Tuesday, November 28, 2006

Soy mujer y no se leer los mapas

En mayo vine a vivir a Madrid, al barrio de la Prospe, y en junio me cambié de trabajo, a una parada de metro de Avenida de América. Estando tan cerca, tardaba media hora en llegar al curro, un poco mucho me parecía pero pensaba country: "Claro, esto es Madrid, las distancias son diferentes y los coches sí te atropellan". Un día de ese otoño tan verano que hemos tenido decidí ir andando siguiendo por la calle lo que pensaba sería la ruta exacta del subterráneo. 30 minutos exactos, así que me puse toda contenta pensando que tardaba lo mismo y tenía dos opciones la mar de buenas las dos.

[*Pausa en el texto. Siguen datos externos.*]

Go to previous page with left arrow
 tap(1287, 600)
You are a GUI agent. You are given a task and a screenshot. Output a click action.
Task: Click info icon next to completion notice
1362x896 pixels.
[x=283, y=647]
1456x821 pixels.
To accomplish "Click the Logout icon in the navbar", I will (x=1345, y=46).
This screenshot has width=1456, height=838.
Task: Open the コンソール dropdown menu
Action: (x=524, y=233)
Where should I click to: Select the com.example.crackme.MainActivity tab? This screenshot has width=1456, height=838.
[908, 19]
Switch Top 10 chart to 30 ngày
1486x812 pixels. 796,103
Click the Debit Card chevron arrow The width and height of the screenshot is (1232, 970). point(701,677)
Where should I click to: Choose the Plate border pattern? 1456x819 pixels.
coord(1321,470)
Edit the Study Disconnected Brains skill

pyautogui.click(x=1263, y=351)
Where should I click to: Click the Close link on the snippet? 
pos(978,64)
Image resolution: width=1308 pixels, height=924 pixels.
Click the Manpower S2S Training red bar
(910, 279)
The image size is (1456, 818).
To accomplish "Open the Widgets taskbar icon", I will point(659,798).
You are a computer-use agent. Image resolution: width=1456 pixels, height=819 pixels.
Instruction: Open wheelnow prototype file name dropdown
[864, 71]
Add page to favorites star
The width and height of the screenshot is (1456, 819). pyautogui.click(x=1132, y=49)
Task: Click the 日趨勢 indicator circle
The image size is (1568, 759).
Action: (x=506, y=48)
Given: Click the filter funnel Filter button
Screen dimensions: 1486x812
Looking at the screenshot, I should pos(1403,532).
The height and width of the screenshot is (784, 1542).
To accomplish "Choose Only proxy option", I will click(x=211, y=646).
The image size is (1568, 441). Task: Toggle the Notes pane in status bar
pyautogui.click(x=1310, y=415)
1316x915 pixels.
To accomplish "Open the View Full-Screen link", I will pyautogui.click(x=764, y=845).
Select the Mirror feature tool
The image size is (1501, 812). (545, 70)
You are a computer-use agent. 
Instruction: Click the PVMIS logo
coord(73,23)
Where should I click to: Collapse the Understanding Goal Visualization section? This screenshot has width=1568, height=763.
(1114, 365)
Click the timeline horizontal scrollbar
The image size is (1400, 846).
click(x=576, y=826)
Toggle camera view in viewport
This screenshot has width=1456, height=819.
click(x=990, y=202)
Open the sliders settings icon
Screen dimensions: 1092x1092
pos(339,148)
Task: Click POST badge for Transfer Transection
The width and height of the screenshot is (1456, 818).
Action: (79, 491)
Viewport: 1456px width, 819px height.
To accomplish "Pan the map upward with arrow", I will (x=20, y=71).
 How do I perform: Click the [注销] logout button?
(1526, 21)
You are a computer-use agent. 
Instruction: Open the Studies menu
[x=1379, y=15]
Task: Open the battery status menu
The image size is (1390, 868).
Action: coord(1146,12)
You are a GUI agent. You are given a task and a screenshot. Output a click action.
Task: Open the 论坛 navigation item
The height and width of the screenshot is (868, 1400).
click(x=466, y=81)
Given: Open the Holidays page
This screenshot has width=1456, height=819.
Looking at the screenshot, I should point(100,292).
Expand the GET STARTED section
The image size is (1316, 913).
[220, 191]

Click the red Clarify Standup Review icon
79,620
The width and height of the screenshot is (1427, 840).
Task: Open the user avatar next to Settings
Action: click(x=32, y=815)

Bueno, mejor a pie, porque al ser una sola parada se esfuma todo lo bueno del metro (leer más de una página de un libro, escuchar más de tres canciones, observar a la gente) y sin embargo en mi parada en concreto se multiplica todo lo malo (interminable caminata hasta llegar al andén con un calor que clama al cielo y parece hecha para que el usuario agobiado tire de su reserva de ansiolíticos) Total, que hoy me levanté con ganas de aire y con un poco de falta del mismo y decidí ir andando y, mientras lo hacía, después de tantos meses, empezó a dibujarse en mi cabeza el plano de mi zona de influencia y me di cuenta de que estaba dando un pirulo de no se ni cuantas manzanas. A la vuelta por la noche he cambiado el rumbo preguntando a las señoras y tate, 15 minutos justos. Hace tiempo que dejé de enfadarme conmigo misma por estos despistes, porque no le hacen daño a nadie más que a mí y porque quiero creer que forman parte de algo más grande. En este caso creo que encontrar el camino idóneo a casa es una parte de algo que siento me está pasando, y es que estoy empezando a encontrar mi sitio en esta ciudad (siempre con fecha de caducidad, claro) Recuerdo que cuando viví en Coruña encontré mi sitio muy pronto y ahora estoy casi segura de algo tuvo que ver el hecho de que los primeros días que estuve allí me los tiré recorriendo sola y a pie toda la ciudad, aunque no voy a negar que tener la playa a un lado y el puerto al otro ayuda bastante a orientarse y a encontrar aire, y que las calles se laman cosas como Calle Sol, también. Aquí, y desde hoy, veré todos los días a mi Príncipe de Vergara, que me lleva como el camino de baldosas amarillas directa a mi destino y espero me muestre miles de estampas castizas.

2 Comments:

Anonymous Anonymous said...

jajaja, es que esto que cuentas es tope tú!!!! me encanta!!! estas "patosidades" son las que nos hacen descojonarnos al meter las llaves en el portal... y eso no es poco!!!
Yo ayer estuve riéndome sola toda la tarde porque una de mi curro mandó un mail preguntando si alguien había visto una escalera con pegatinas, y otro le contestó que la había visto bajando la Castellana, y que aunque le pareció extraño, no le dijo nada... ya ves tú la chorrada... en fin!!

1:53 PM

 
Blogger tartaleta said...

gracias por los ánimos chicos, ahora se que la cubierta de leganés es... eso!